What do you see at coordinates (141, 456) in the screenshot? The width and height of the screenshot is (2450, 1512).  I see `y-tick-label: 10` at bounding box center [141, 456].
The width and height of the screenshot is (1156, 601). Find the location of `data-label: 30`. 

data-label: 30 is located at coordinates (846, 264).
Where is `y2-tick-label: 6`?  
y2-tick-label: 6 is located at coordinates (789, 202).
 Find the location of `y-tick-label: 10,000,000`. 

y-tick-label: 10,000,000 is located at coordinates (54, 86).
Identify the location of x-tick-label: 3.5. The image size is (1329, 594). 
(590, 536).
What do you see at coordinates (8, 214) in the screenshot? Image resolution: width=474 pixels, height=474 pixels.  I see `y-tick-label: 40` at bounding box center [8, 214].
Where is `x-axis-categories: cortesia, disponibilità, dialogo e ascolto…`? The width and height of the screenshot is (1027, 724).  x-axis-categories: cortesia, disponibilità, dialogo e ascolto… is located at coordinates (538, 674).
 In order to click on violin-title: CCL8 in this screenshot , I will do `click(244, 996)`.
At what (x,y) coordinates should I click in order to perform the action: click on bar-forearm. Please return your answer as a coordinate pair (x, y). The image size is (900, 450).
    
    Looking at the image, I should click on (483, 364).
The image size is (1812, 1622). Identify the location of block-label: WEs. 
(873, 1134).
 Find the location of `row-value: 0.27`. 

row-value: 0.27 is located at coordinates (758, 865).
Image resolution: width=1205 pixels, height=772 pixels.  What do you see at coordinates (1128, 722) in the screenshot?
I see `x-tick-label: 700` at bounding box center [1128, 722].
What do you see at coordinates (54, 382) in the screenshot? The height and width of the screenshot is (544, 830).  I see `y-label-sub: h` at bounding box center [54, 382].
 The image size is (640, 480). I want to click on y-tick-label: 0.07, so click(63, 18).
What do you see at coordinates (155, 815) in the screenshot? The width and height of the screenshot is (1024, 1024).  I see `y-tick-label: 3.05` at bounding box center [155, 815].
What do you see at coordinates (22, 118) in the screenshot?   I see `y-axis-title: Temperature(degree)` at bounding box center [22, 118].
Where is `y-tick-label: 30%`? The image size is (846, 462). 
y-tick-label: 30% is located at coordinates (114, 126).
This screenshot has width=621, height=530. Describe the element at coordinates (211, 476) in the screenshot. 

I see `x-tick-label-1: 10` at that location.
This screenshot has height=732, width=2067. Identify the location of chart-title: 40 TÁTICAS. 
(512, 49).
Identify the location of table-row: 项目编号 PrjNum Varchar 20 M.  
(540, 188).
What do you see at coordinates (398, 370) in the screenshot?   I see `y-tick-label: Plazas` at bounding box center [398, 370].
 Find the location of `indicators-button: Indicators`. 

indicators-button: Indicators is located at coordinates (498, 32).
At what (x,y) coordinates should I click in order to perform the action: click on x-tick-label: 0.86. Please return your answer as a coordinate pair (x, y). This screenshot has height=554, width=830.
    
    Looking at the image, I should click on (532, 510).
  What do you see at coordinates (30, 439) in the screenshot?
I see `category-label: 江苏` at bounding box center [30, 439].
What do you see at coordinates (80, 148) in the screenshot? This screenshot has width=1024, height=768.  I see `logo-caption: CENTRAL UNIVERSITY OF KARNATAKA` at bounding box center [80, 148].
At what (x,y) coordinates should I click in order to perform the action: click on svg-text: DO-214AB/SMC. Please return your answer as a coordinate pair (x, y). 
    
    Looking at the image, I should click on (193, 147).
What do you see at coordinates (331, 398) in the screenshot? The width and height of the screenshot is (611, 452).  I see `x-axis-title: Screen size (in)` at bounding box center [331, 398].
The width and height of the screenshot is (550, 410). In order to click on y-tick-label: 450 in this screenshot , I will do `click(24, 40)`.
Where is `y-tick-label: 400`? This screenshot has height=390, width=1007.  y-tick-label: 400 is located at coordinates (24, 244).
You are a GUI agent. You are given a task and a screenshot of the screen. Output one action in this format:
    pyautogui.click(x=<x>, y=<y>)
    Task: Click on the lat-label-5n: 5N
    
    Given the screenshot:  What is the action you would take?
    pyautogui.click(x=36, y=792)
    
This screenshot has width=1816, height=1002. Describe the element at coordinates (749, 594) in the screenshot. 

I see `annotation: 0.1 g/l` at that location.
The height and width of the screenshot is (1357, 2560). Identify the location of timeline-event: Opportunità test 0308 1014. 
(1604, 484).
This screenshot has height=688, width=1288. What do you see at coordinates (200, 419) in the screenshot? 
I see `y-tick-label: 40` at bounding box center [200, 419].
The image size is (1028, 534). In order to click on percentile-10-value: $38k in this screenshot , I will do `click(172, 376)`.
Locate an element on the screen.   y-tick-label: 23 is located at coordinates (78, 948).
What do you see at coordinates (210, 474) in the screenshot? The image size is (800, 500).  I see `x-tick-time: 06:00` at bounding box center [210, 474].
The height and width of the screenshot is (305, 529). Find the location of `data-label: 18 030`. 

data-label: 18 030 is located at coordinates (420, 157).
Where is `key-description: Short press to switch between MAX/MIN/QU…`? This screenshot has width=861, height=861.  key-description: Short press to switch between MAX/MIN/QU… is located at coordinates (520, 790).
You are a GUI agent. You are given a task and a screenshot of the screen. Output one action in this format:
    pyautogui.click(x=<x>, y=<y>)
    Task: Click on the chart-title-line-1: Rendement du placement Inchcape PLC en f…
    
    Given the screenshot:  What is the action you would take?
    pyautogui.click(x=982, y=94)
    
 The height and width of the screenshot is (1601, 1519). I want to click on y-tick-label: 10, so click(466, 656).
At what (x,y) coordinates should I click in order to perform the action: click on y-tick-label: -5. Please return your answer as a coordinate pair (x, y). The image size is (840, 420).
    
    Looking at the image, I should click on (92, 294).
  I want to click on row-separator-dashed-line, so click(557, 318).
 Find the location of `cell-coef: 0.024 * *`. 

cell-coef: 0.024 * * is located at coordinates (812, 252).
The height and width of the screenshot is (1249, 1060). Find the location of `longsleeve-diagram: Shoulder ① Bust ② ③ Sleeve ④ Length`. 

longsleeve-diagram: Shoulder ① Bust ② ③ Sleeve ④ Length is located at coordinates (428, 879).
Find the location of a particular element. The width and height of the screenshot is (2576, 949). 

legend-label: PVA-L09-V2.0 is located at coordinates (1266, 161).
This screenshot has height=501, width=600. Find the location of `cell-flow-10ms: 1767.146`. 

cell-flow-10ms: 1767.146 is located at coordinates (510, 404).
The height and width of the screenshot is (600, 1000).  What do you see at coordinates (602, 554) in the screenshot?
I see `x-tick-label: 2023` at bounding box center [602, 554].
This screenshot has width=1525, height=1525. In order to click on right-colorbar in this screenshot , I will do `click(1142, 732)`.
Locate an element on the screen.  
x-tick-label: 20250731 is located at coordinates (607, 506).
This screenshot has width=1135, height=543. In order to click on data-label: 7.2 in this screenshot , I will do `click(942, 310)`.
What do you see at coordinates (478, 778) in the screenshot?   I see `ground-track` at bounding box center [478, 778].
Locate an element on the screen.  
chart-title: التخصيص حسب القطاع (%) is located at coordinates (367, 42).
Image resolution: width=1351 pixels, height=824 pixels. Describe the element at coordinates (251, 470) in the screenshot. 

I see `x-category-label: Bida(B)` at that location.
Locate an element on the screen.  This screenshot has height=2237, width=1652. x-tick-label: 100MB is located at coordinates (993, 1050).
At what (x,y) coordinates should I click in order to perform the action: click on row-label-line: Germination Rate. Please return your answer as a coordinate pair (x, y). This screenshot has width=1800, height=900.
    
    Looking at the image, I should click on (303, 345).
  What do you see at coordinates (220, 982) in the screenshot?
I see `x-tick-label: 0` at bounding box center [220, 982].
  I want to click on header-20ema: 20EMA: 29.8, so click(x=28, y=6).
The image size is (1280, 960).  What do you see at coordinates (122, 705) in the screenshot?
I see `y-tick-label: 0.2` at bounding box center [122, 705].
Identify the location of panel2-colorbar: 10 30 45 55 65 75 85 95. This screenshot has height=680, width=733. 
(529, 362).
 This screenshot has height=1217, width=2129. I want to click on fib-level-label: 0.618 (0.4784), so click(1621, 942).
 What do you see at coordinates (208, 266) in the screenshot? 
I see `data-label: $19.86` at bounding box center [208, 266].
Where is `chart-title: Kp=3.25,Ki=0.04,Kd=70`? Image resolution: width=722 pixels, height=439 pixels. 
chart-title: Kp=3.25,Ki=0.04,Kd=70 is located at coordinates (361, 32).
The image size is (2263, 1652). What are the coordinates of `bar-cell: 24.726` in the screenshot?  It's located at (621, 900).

(EXERCISE DETAILS) Please rewrite the data above as a numbered list, from its start through the line containing "In order to click on violin-title: CCL8", leaving out blank lines.

(RESPONSE)
1. What do you see at coordinates (141, 456) in the screenshot? The width and height of the screenshot is (2450, 1512).  I see `y-tick-label: 10` at bounding box center [141, 456].
2. The width and height of the screenshot is (1156, 601). Find the location of `data-label: 30`. 
3. data-label: 30 is located at coordinates (846, 264).
4. Where is `y2-tick-label: 6`?  
5. y2-tick-label: 6 is located at coordinates (789, 202).
6.  Find the location of `y-tick-label: 10,000,000`. 
7. y-tick-label: 10,000,000 is located at coordinates (54, 86).
8. Identify the location of x-tick-label: 3.5. The image size is (1329, 594). 
9. (590, 536).
10. What do you see at coordinates (8, 214) in the screenshot? Image resolution: width=474 pixels, height=474 pixels.  I see `y-tick-label: 40` at bounding box center [8, 214].
11. Where is `x-axis-categories: cortesia, disponibilità, dialogo e ascolto…`? The width and height of the screenshot is (1027, 724).  x-axis-categories: cortesia, disponibilità, dialogo e ascolto… is located at coordinates (538, 674).
12.  In order to click on violin-title: CCL8 in this screenshot , I will do `click(244, 996)`.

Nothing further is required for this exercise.